Exercise. Copy the items from the line with "1000x670 pixels. At" up to and including the line with "Action: [22, 374]", leaving out the pictures.

Provided entries.
════

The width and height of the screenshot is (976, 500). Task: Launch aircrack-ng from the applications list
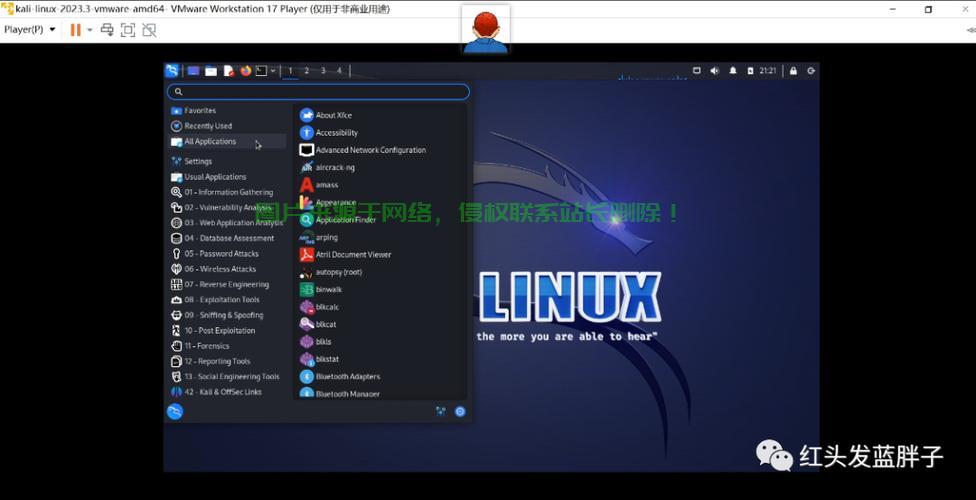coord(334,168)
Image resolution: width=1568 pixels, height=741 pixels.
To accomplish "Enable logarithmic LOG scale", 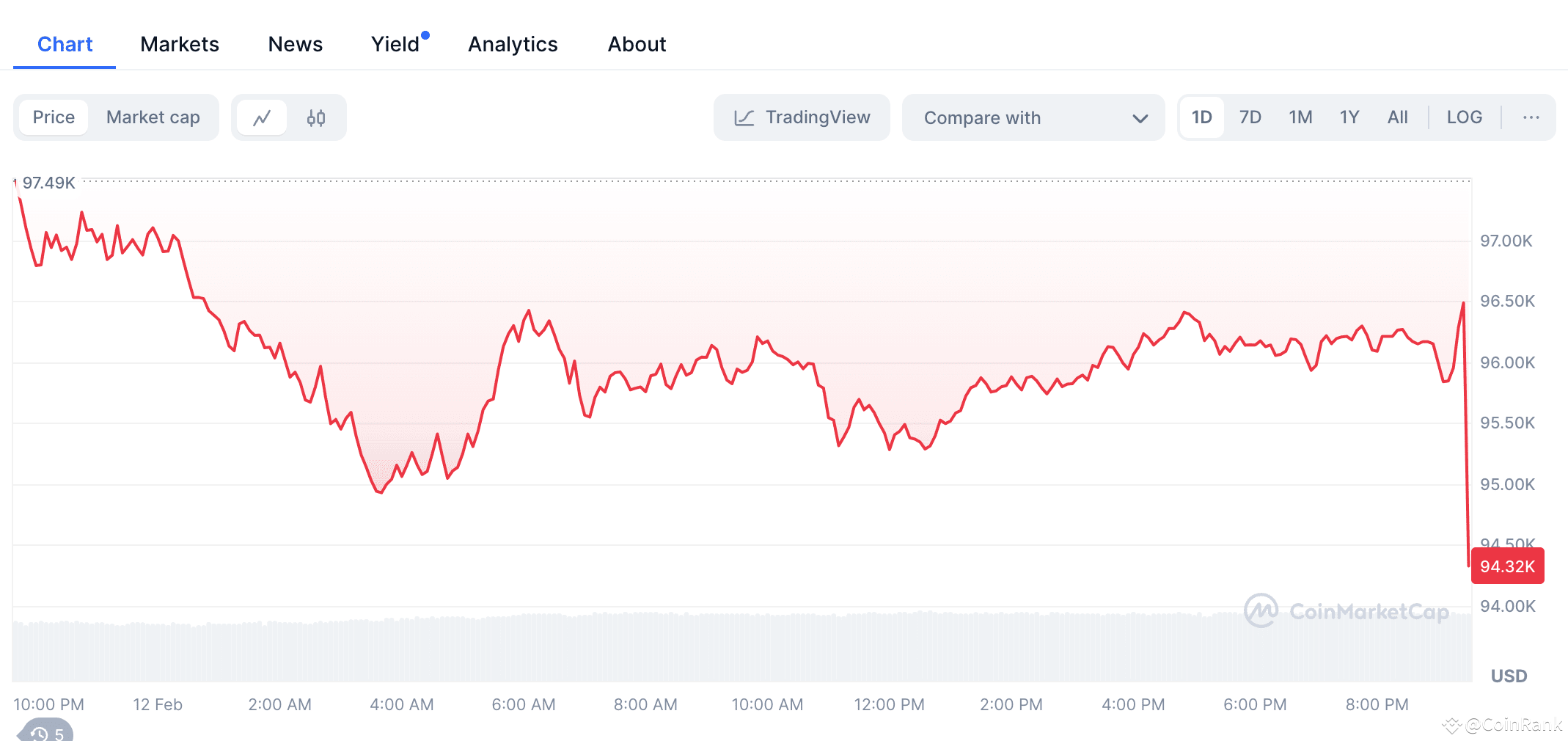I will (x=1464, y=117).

════

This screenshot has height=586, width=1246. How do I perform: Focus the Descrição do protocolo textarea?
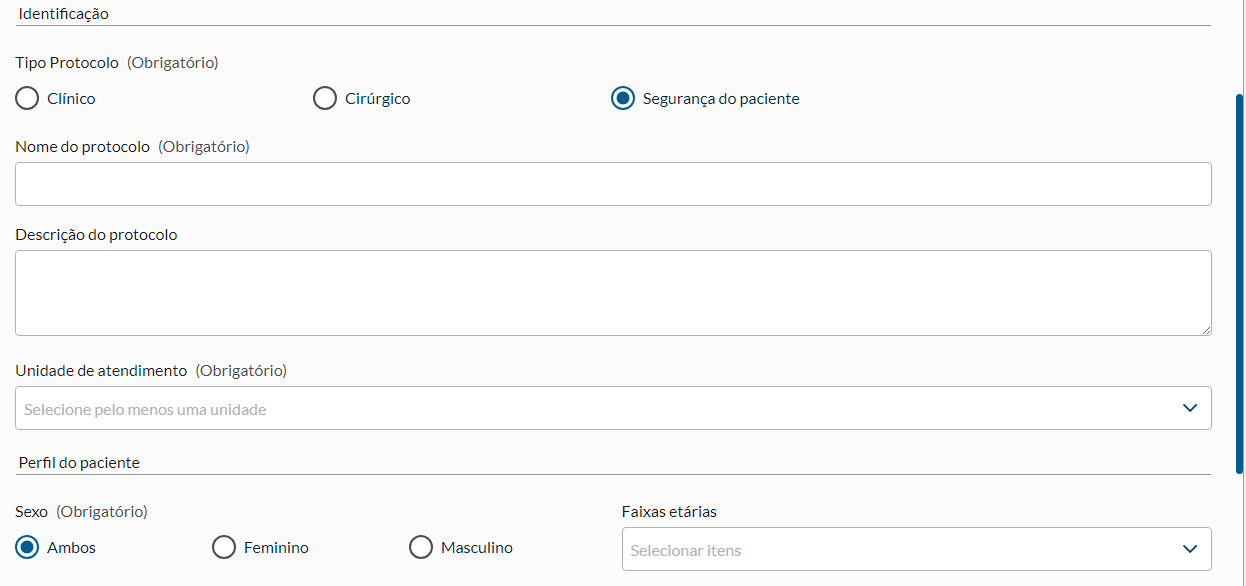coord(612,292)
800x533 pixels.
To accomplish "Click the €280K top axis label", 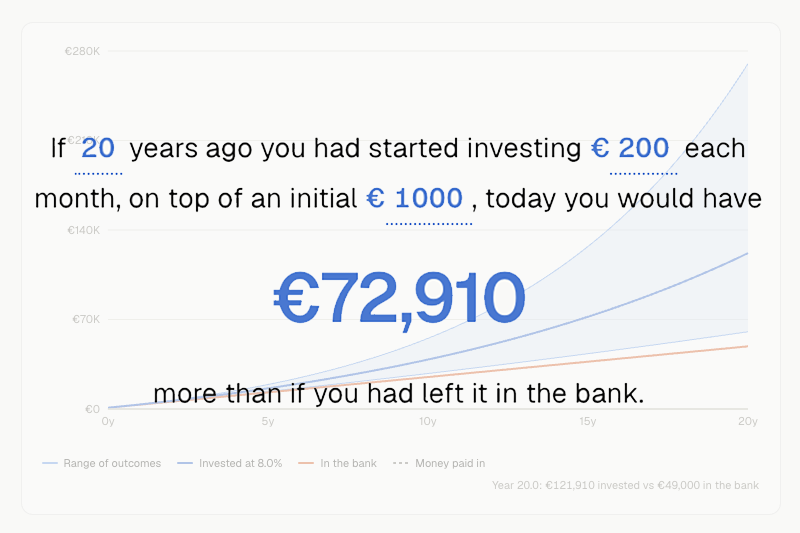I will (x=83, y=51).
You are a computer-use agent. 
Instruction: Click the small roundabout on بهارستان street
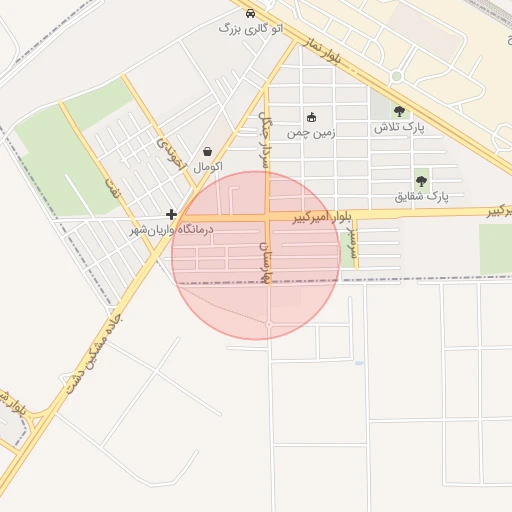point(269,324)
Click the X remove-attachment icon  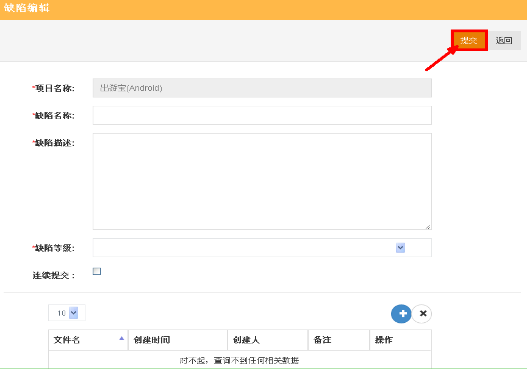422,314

════

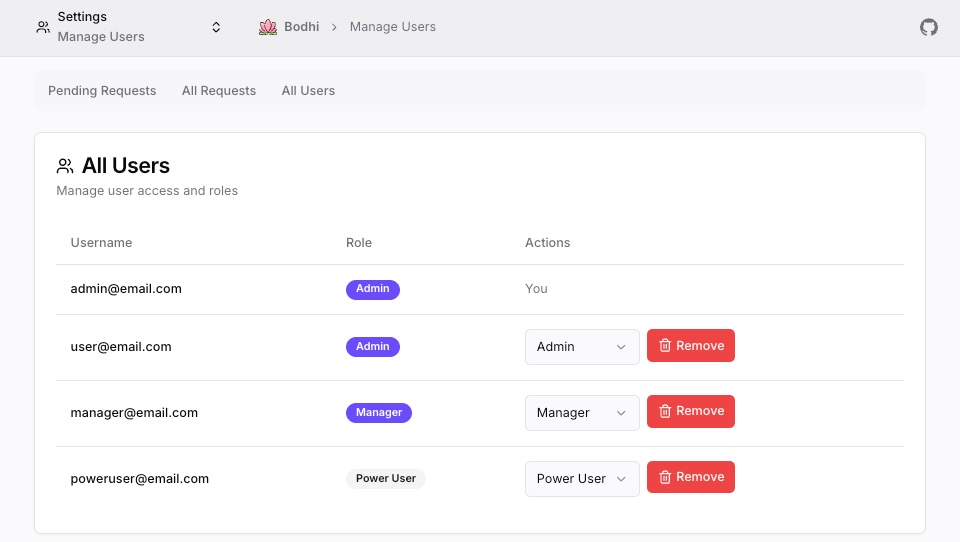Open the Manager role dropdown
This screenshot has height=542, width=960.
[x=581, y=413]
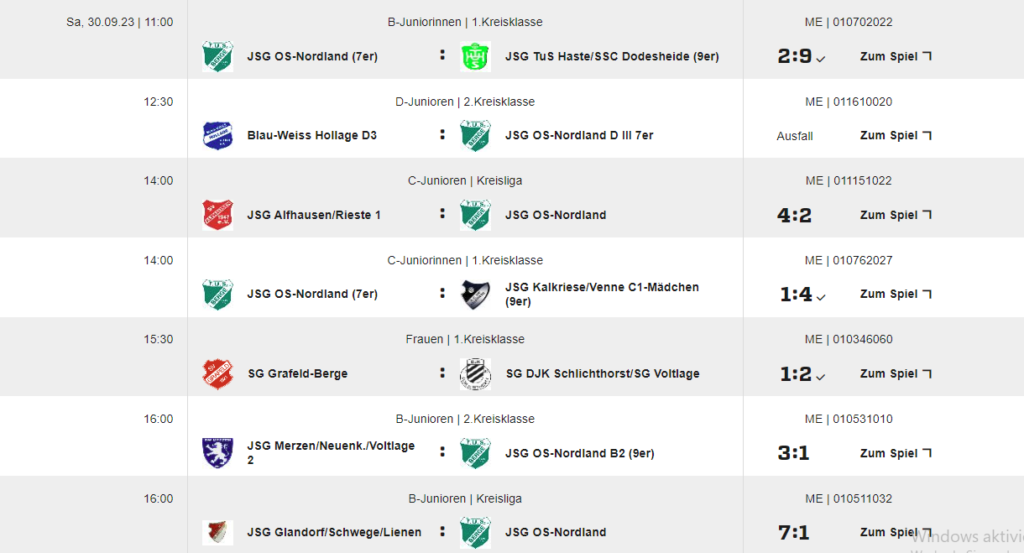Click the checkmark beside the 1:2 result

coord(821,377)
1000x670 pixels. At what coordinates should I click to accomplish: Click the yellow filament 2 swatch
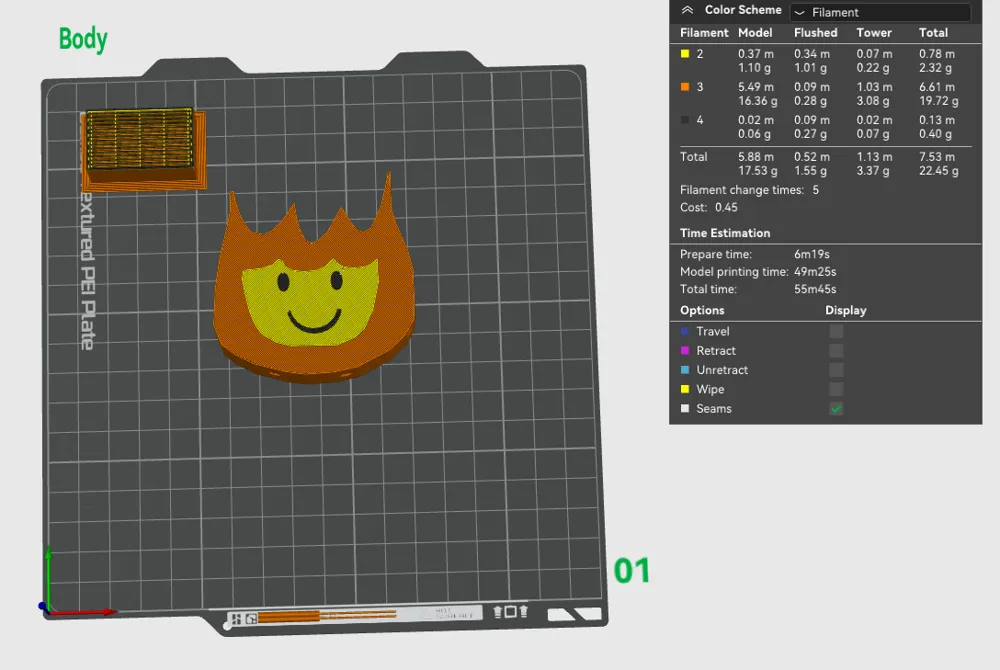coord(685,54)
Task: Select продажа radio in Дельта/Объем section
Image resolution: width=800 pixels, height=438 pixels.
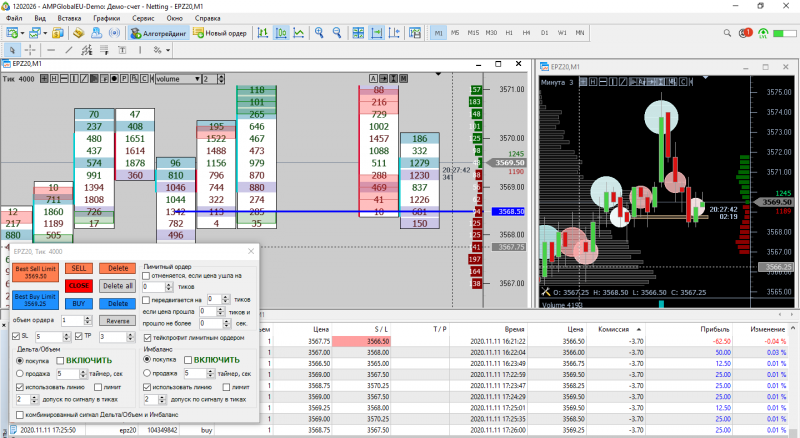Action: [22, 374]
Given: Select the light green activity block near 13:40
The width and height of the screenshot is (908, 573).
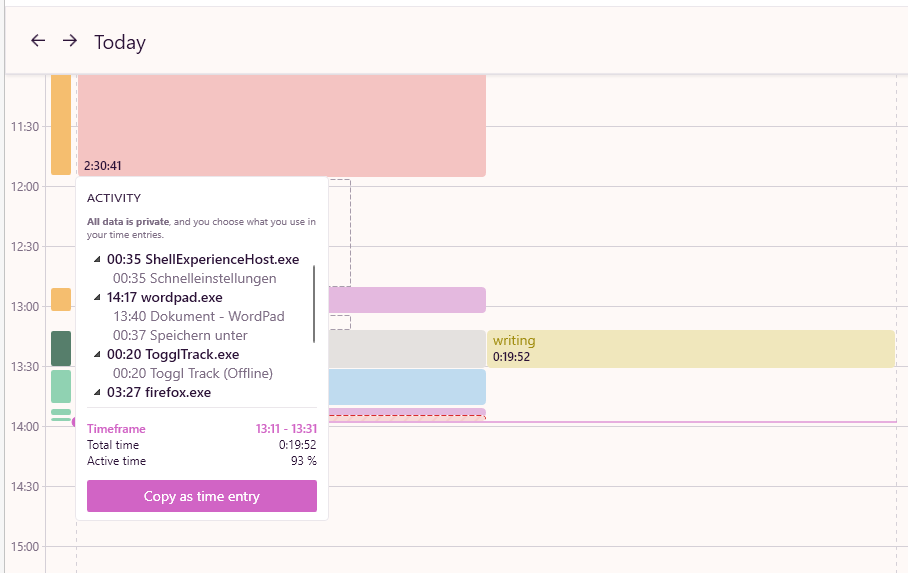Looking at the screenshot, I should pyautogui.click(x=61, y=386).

════

Result.
1000x670 pixels. At what coordinates should I click to accomplish: Click the yellow filament 2 swatch
coord(685,54)
Task: Select продажа radio in Дельта/Объем section
Image resolution: width=800 pixels, height=438 pixels.
Action: [22, 374]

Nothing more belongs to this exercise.